Jack Dunne
- Born: 21 November 1998 (age 27) London, United Kingdom
- Height: 2.03 m (6 ft 8 in)
- Weight: 120 kg (19 st; 260 lb)
- School: CBS St Michael's College
- University: Trinity College Dublin

Rugby union career
- Position: Lock
- Current team: Toyota Industries Shuttles

Amateur team(s)
- Years: Team / Apps / (Points)
- 2017–2022: Dublin University

Senior career
- Years: Team / Apps / (Points)
- 2019–2022: Leinster / 20 / (0)
- 2022–2025: Exeter Chiefs / 41 / (5)
- 2025–: Toyota Industries Shuttles / 8 / (0)
- Correct as of 30 Apr 2022

International career
- Years: Team / Apps / (Points)
- 2018: Ireland U20 / 10 / (0)
- Correct as of 6 April 2019

= Jack Dunne (rugby union) =

Irish rugby union player

Jack Dunne is an Irish rugby union player who plays for Toyota Industries Shuttles, in the Japanese Top League. He previously played for Exeter Chiefs in England's Premiership Rugby and also for Leinster in the URC. He plays as a lock and represented Dublin University in the All-Ireland League. Dunne studied theoretical physics in Trinity College, where he received both a rugby scholarship and the Naughton Scholarship for physics.

==Underage rugby==
Dunne attended St Michael's College, Dublin and entered the Leinster sub-academy immediately upon leaving school in 2017 before being promoted to the full academy in the Summer of 2018. He was selected for the Ireland U20s in the 2018 Six Nations Under 20s Championship and at the 2018 World Rugby Under 20 Championship. Captained the Seapoint U10s B team in 2008.

==Professional career==
Dunne was part of the Celtic Cup-winning Leinster 'A' side in 2018 and made his senior Leinster debut in February 2019 in a victory against Zebre.
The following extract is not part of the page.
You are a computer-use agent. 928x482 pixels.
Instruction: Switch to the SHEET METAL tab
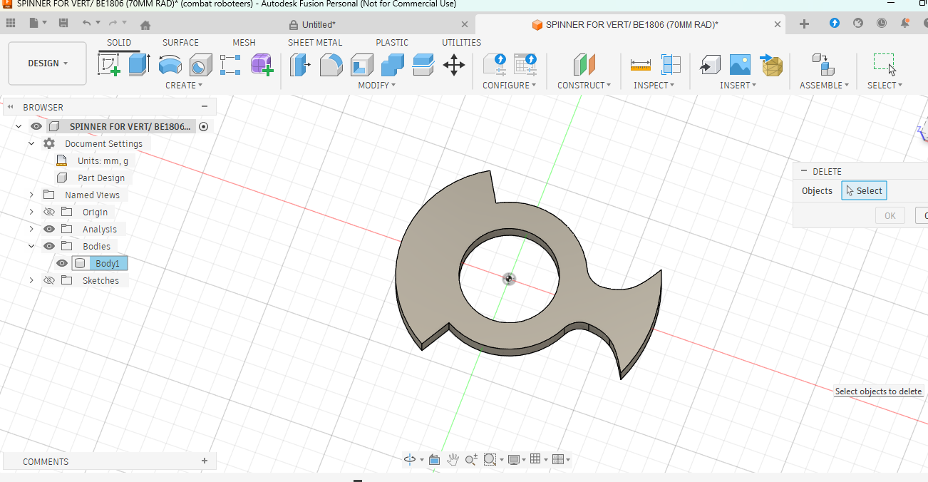click(x=314, y=42)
He signed his first professional contract with Leinster for the 2020-21 season

Dunne was selected as an internationally uncapped player in Dave Rennie's Barbarian F.C.'s squad to play Samoa in Twickenham Stadium in November 2021, though the game did not take place due to COVID-19 cases in the Barbarian's camp.

In March 2022 Dunne signed with the Exeter Chiefs for the 2022–23 season.

Dunne was confirmed to be leaving Exeter at the end of the 2024-25 season, much to the disappointment of many Exeter fans. Dunne had become a popular figure and cult hero following his try against Munster in the Champions Cup in December 2023.

In October 2025 Jack was signed by Toyota Industries Shuttles

==Personal life==
Dunne is bisexual, having been out as such since his teens, but hadn't talked about it in the media until June 2021.
Alongside studying theoretical physics in Trinity College Dublin Dunne maintained a keen interest in musical theatre, making his stage debut in An Cumann Gaelach's production of 'Oisín i(n) (d)Tír na nÓg' in 2019.